Incident Date: March 3, 2022
Incident Number: PR-2900

On March 3, 2022 at 6:12 PM ET, Tucows’ hosted email platform experienced service interruption impacting webmail for Prod A. Tucows’ Engineering team was engaged to investigate the issue.

The service interruption was due to execution of a planned maintenance that was recommended by the vendor which caused unexpected behaviour on the load balancer. 

At 6:45 PM ET, the Engineering team reverted the change and started working on stabilizing the high load in the email environment.

At 10:30 PM ET, The engineering team was able to reboot multiple systems to alleviate high load and stabilize the email environment. 

Tucows is to work with the vendor to further investigate the root cause of the unexpected behaviour on the load balancer during the maintenance. 

Thank you,

Tucows Engineering Team

Posted Mar 23, 2022 - 19:35 UTC

Resolved
All affected accounts are now accessible for sending and receiving messages, and can be accessed via webmail. This was achieved by restarting the services and controlling the deliveries until the queue was clear. Thank you for your patience as we worked to resolve this.
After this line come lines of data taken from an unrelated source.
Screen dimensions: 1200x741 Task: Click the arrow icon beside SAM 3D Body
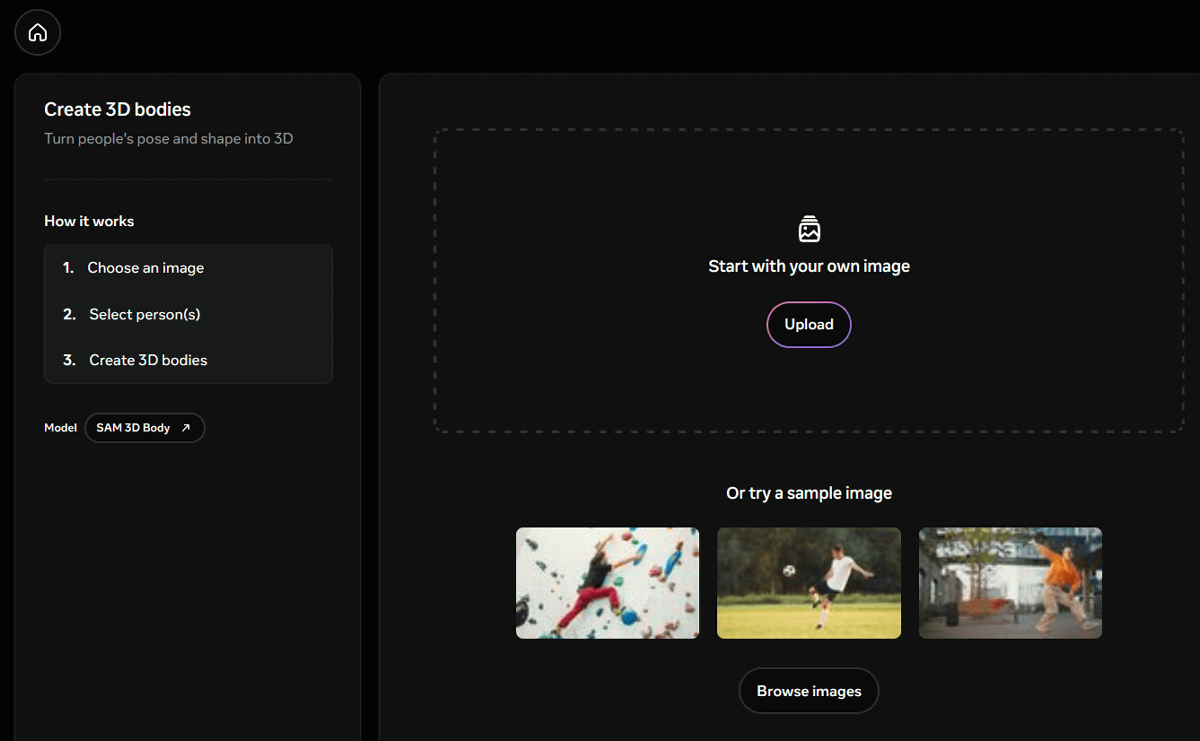[x=185, y=428]
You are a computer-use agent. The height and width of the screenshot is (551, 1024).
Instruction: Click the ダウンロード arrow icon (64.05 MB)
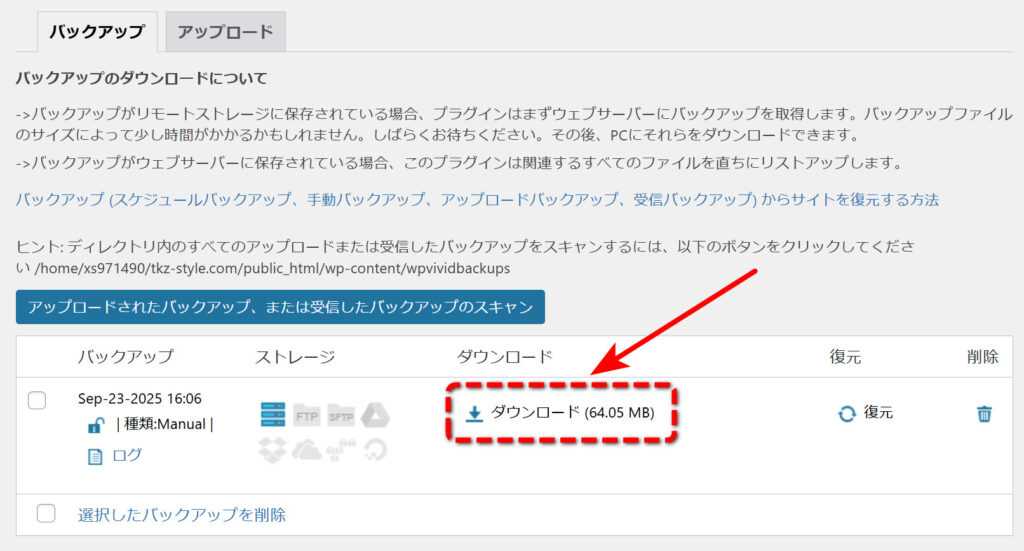[475, 412]
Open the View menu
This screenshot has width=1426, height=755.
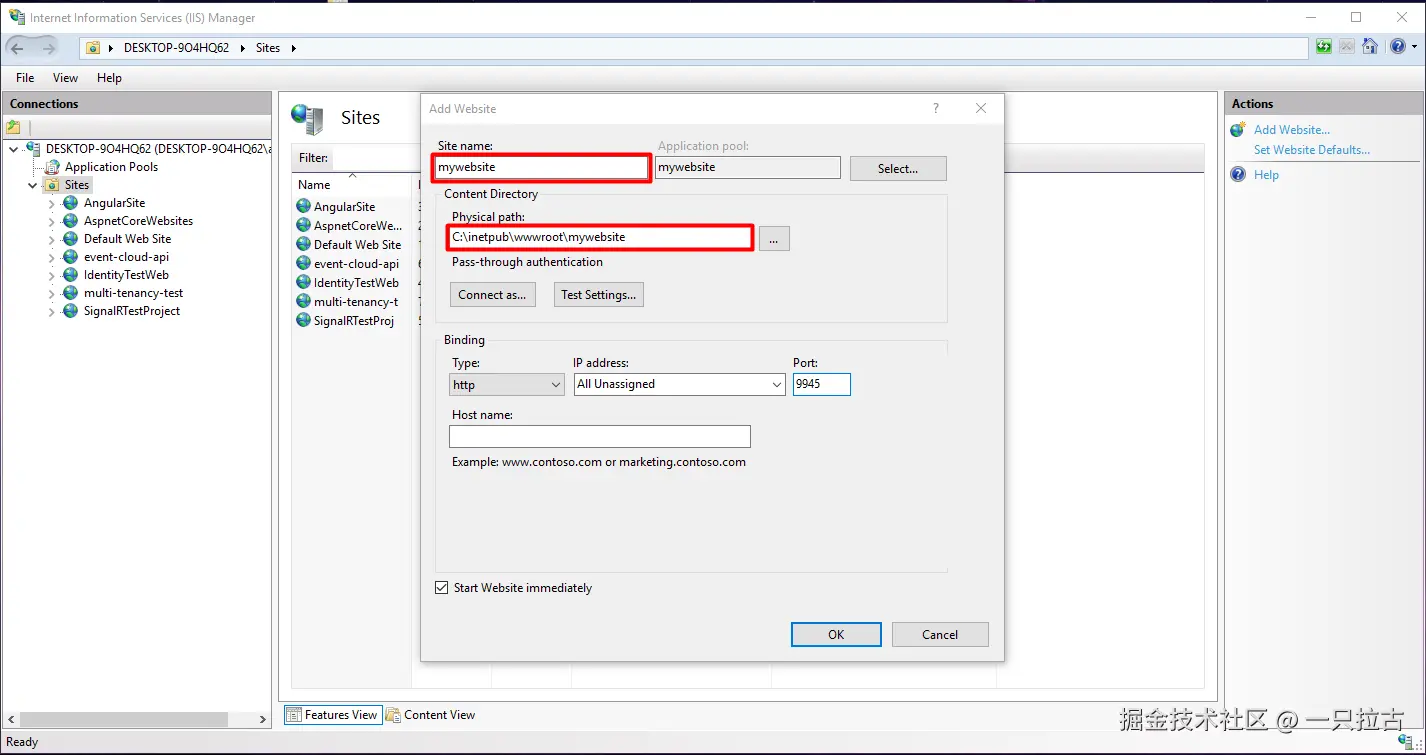pyautogui.click(x=64, y=77)
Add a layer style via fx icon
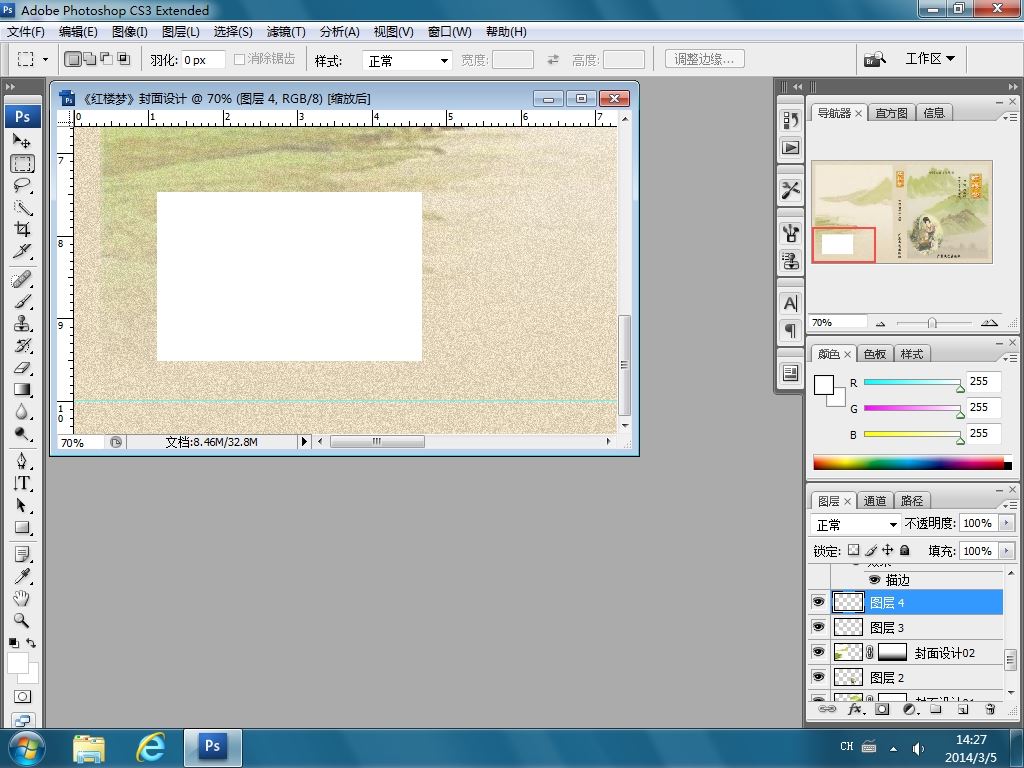1024x768 pixels. point(855,709)
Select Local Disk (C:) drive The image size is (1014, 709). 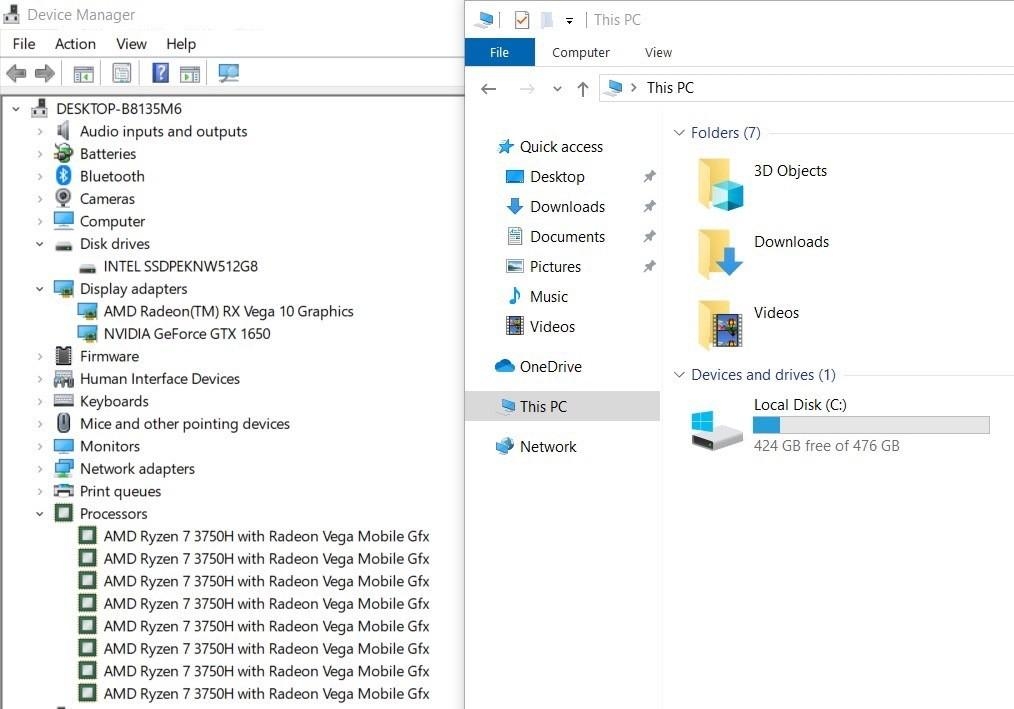coord(799,405)
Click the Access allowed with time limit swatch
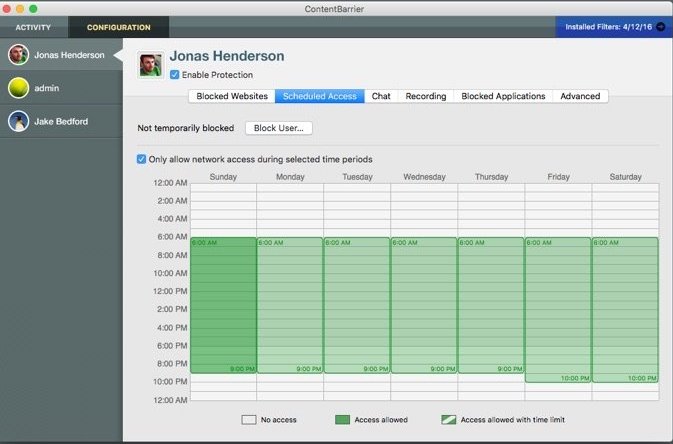This screenshot has height=444, width=673. [447, 420]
Incident Start Time: 03-03-2022 23:12:00 UTC
Incident End Time: 03-04-2022 03:30:00 UTC
Total Duration: 4 hours, 18 minutes
Posted Mar 04, 2022 - 04:20 UTC
Update
The resolution is trickier than expected but our team is still hard at work on it.
Next update: within 60 minutes.
Posted Mar 04, 2022 - 02:45 UTC
Identified
We've isolated the problem and are working on bringing the service back online.
Next update: within 60 minutes.
Posted Mar 04, 2022 - 01:28 UTC
Update
We really appreciate your patience. We know this is a big disruption to your business and we've got all hands on deck for this.
Next update: within 30 minutes.
Posted Mar 04, 2022 - 00:59 UTC
Update
Our team is working to address this issue as quickly as we can.
Next update: within 30 minutes.
Posted Mar 04, 2022 - 00:29 UTC
Investigating
We are investigating an issue preventing some users on Cluster A from logging into Webmail, sending and receiving messages. Our engineering team has been engaged.

We will provide an update once we have additional information.
Posted Mar 03, 2022 - 23:54 UTC
This incident affected: Hosted Email (Cluster A, Webmail).